ArbitraryAffection said:


> *edit: i'm just going to shut my stupid figurative mouth and never say anything about recommending hardware ever again. Sorry I said anything.*


lol,just be patient.I don't think I ever recommended someone buy a cpu that does not exist,has no release date and the performance is unknown.I think you should stick to that too.
You gotta understand that more than 16 threads can't do dick for the OP. 9900K is the highest he can get from a gaming oriented cpu still made using the ring bus that clocks at 5GHz.
You got a point about the pricing though.



ArbitraryAffection said:


> Actually who am i kidding they wont because people like you will pay whatever they charge XD.


there's no need for that.
and it sounds silly from a person who bought a 2700x just cause their corez were selling cheaper than intel's.


----------



## Charcharo (Mar 6, 2019)

With all being said, aren't productivity CPUs no less important than "Gaming" CPUs? 

I'd argue that they are more important. They bring value be it in art/media or scientific/engineering work or even medicine/startups/university students. The advancement of humanity, however small, is a big deal. 

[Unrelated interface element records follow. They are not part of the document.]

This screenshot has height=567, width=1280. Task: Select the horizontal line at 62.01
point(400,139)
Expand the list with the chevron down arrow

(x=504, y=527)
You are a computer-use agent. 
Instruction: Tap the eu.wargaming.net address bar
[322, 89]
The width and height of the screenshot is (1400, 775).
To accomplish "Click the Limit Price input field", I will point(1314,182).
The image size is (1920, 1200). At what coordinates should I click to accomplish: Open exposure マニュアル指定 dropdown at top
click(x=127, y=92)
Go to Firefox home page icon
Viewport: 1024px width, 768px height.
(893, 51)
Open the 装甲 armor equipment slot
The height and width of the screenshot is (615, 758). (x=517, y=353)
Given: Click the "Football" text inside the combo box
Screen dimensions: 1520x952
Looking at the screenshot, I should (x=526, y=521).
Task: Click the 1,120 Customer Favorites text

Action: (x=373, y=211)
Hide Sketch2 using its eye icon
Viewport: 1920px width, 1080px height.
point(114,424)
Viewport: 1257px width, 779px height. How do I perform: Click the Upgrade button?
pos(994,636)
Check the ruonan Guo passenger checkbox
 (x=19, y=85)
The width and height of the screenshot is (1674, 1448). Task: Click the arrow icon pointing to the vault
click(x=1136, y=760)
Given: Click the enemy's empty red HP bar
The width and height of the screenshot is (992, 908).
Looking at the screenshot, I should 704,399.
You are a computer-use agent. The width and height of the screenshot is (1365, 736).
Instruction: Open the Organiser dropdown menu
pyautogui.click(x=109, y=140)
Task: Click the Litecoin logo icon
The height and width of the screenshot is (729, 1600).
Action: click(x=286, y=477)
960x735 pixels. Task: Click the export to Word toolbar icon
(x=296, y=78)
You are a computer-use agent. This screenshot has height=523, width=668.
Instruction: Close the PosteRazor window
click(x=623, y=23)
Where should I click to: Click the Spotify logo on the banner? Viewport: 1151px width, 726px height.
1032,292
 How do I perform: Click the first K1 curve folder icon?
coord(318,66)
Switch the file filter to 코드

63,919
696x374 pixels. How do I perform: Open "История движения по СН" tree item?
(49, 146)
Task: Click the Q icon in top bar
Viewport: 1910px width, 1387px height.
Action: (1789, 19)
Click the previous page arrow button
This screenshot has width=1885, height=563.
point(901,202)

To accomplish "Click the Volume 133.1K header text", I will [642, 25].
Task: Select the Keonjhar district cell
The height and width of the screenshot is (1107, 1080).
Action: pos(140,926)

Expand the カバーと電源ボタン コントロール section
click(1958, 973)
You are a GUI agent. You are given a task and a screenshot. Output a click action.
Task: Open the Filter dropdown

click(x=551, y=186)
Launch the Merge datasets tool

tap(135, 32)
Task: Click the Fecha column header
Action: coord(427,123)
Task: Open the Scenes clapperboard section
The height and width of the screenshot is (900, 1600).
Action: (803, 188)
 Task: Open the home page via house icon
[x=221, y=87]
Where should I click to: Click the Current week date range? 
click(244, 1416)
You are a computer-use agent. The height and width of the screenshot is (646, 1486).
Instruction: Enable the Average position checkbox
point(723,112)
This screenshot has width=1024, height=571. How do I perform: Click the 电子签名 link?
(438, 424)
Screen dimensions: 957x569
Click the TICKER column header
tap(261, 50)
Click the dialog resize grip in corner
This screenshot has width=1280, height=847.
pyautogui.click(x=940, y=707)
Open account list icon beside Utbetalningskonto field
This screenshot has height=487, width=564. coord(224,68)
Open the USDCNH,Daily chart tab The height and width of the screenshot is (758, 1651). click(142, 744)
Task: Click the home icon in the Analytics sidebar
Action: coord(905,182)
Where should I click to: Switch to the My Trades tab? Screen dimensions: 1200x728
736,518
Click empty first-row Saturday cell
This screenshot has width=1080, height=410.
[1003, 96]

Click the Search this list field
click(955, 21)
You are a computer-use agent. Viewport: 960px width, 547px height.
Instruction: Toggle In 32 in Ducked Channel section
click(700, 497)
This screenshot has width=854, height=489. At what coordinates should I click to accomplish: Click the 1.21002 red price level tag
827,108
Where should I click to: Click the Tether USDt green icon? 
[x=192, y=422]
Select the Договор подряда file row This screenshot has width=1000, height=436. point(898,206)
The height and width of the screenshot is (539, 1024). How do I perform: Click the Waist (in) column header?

Still we shall see. For simple gaming, I expect the 9900K to still be king, but for Intel to lose pretty much every other scenario + prosumers + large portions of the Computing markets. And the 3000 series to be very good in gaming still and make all CPUs under 9700K/9900K obsolete in that too.


----------



## cucker tarlson (Mar 6, 2019)

Charcharo said:


> With all being said, aren't productivity CPUs no less important than "Gaming" CPUs?
> 
> *I'd argue that they are more important.* They bring value be it in art/media or scientific/engineering work or even medicine/startups/university students. The advancement of humanity, however small, is a big deal.
> 
> Still we shall see. For simple gaming, I expect the 9900K to still be king, but for Intel to lose pretty much every other scenario + prosumers + large portions of the Computing markets. And the 3000 series to be very good in gaming still and make all CPUs under 9700K/9900K obsolete in that too.


they are.


----------



## Vario (Mar 6, 2019)

ArbitraryAffection said:


> Intels get maybe 20% more FPS so you'd be looking at 95-100fps with an Intel 9900K. Is that really worth paying more than twice as much for? The 9900K is almost useless for gaming because 9700K is consistently matching it and is 100 bux cheaper. But the OP wants future proof so i agree the 9900K with its 16 threads is looking more future ready. But maybe he can save some money if Intel price cut, see what i am saying? Actually who am i kidding they wont because people like you will pay whatever they charge XD.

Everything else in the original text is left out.